The Swiss People’s Party brings out the worst in Swiss democracy
Press release
Today, Swiss voters rejected the popular initiative to cap the population launched by the Swiss People’s Party (SVP). On paper, we won. But Swiss democracy lost. With its xenophobic initiatives, the SVP has been setting the agenda for decades, and everyone joins in. As long as we keep raising a glass to this shitshow and calling it “democracy in action”, instead of rejecting it outright, the SVP will continue its game with Swiss democracy. And we all lose.
Switzerland’s system of direct democracy is envied around the world. Rightly so, because it is unique. But right‑wing populists love it, too, because it is an excellent tool to capitalize on popular resentment against minorities and even more against foreigners, who make up 28% of the population and have no voting rights. From the ban on ritual slaughter in 1893, the very first popular initiative in Switzerland, which had a clear anti-Semitic touch, right up to today’s vote, the mobilisation of xenophobic resentments runs like a thread through the history of Swiss democracy.
Today we look back on yet another vote campaign about which we can only say: the right-wing populists bring out the worst in democracy. For months, the largest party in the country has been agitating against foreigners: “too many, and the wrong ones”. But the real problem is not the SVP itself, because its right‑wing populism and xenophobia no longer surprise anyone. The problem is everyone else in this democracy who plays along with this game.
Even before the first opinion poll, it was clear that the initiative had a real chance of being accepted. That was the beginning of the end. No one wanted to burn their fingers on this hot potato and clearly name the SVP’s initiative for what it is: xenophobic. Instead, everyone hemmed and hawed, feeding easy emotions and supposed sensibilities: “the people’s” worries, crowded trains, high rents – and yes, there are just a bit too many, everyone seems to agree. From the cross‑party “no” campaign led by the Liberal Democratic Party (FDP), which argued with “criminal tourists” and “criminal asylum seekers” just like the islamophobic Egerkingen Committee (which was behind both the minaret ban and the “burqa ban” in Switzerland), to the “utilitarian racism” that the Wochenzeitung aptly described and that everyone ultimately joined. “Our” pension system, “our” roads, “our” elderly: we need “them”, these useful foreigners. In the end, the strategy of the right‑wing populists worked perfectly: almost everyone adopted the SVP’s rhetoric.
Is this still democracy?
Campaigns like this one bring out the ugliest side of democracy. They feed misanthropic and inflammatory narratives and mobilise nothing but fear, hatred and resentment. Instead of democratically discussing who we want to be as a society, where we want to go together, and how we want to shape our common life, we vote on how to decide on the fate of vulnerable people regardless of their fundamental rights: whether we should first strip people in need of protection granted temporary admission of their status and their right to family life. And we all pretend that this is a serious, legitimate debate worthy of a fully fledged democracy. Seriously?

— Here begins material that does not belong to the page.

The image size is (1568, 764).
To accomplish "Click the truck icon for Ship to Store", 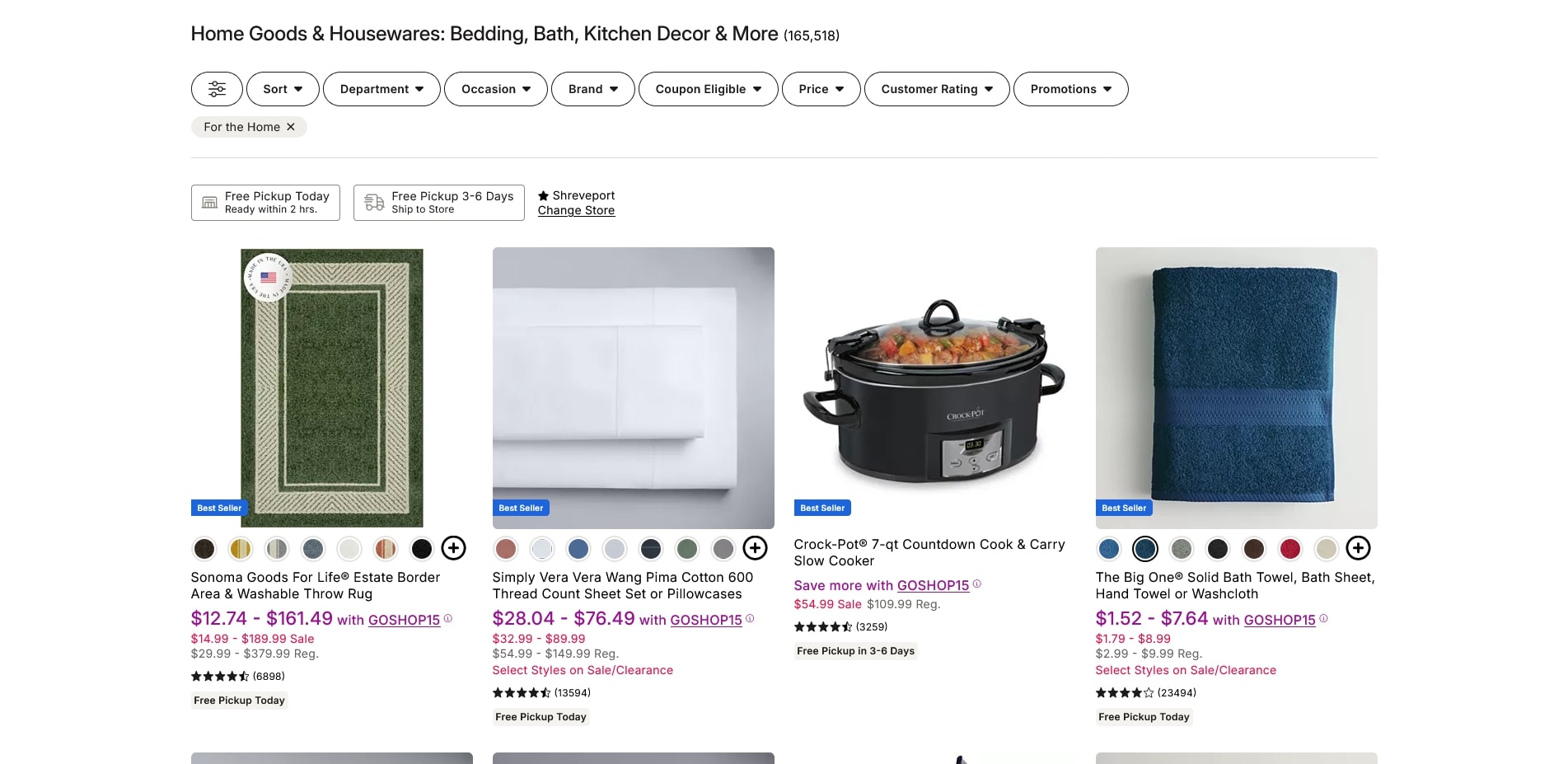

The SVP’s initiative was rejected today. But Swiss democracy lost. Long before this vote, and soon again with the next xenophobic popular initiative on the restriction of asylum (the so-called “Grenzschutzinitiative”). Because even if it violates peremptory norms of international law, Parliament will hardly have the courage to fulfil its constitutional duty to invalidate the popular initiative: the fear of the SVP is too great. And it will not be long before the next anti-immigrant initiative is launched.
This is exactly what Operation Libero’s “blame game” campaign has drawn attention to. It is always the same game: “The foreigner is to blame!” Switzerland must free itself from the SVP’s stranglehold and reject these recurring proposals with utmost resoluteness: at the local pub, at family gatherings, in sports clubs, in the media, in Parliament, and, ultimately, at the ballot box.